Problem description: Copy out all of the records below with "badge" swapped for "tag", leaving everything else as is.

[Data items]
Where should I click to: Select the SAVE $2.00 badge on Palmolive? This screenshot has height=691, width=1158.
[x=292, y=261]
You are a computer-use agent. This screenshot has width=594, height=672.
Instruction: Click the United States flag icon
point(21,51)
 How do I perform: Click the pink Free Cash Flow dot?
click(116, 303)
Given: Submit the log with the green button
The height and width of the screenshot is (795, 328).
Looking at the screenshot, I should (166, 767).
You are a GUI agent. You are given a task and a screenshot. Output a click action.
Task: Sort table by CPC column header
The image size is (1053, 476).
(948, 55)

Exercise response:
Where should I click to: Select the SAVE $2.00 tag on Palmolive? This screenshot has height=691, width=1158.
[x=292, y=261]
You are a computer-use agent. This screenshot has width=594, height=672.
Instruction: Click the United States flag icon
point(21,51)
 How do I perform: Click the pink Free Cash Flow dot?
click(116, 303)
Given: Submit the log with the green button
The height and width of the screenshot is (795, 328).
Looking at the screenshot, I should (166, 767).
You are a GUI agent. You are given a task and a screenshot. Output a click action.
Task: Sort table by CPC column header
The image size is (1053, 476).
(948, 55)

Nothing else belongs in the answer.